MOCKSVILLE — Located at a dairy farm-turned airport, a collection of service-oriented, creative people use extra space in airport hangars as craft studios. Adults paint in the aviation office/dining hall, while home-schooled students make pots in the nearby dairy barn. Everyone’s creating art together in what feels like a family reunion of sorts.
Glenda Gayle, a weaver who lives at the Sugar Valley Airport, explains it simply: “It’s an opportunity to be of service, to be artistic, to be with artists and to serve together.”
Sugar Valley Craftsmen evolved when a group of friends, many of whom were pilots and were retired, shared a common goal of serving others. They had worked as volunteers serving in a variety of areas, including nursing, hospice, mediation, respite care and with developmentally disabled children.
They formed a nonprofit to pursue their vision for a service-oriented community and purchased the Sugar Valley Airport, a private, general aviation airport that had been previously owned by Piedmont Bible College. Now, approximately nine volunteers keep the airport running smoothly. The owners of the 13 airplanes on site pay a monthly hangar fee, and several artists who use space for studios pay for a portion of the power and fuel oil to cover their expenses.

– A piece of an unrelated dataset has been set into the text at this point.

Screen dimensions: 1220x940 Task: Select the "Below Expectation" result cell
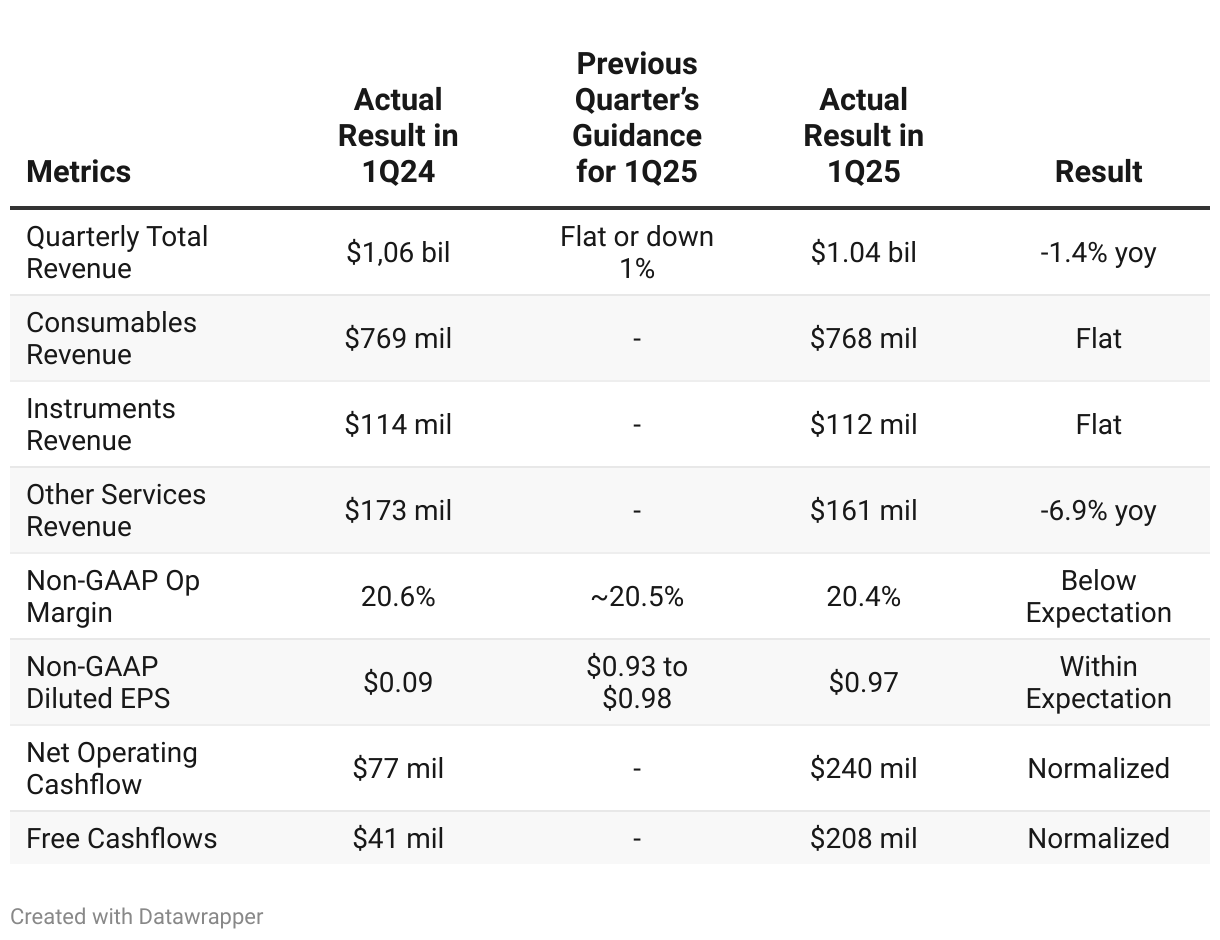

The craft community has grown organically over the last several years as local artists found the often peaceful airport — which averages approximately six flights a week, mostly on the weekends — to be a welcoming space to teach others and to fine-tune their own skills.
“It’s kind of like paving the cow paths instead of making a path,” said Patty Bailey Sheets, a portrait artist who has a studio at Sixth and Trade in Winston-Salem and who teaches an advanced painting class at the airport.
“It’s such a good opportunity to share,” she said. “You give and get at the same time. If you don’t have a supportive group of artists, you will wither and die. This group is very supportive. Everybody just wants everybody to get better. It raises the level. Everybody here just lives from their heart — to be in the world, but not of it.
Behind the dairy barn, upstairs in the loft in the blue hangar, which houses airplanes and the offices for the Civil Air Patrol squadron, Joanna White paints silk. In the brown hangar, Billy Carter and Bernie Gerstemeier restore various old World War II planes and other planes. A carport was added to the aviation office to create a dining hall, and it doubles as a painting studio, thanks to its north lighting and concrete floor.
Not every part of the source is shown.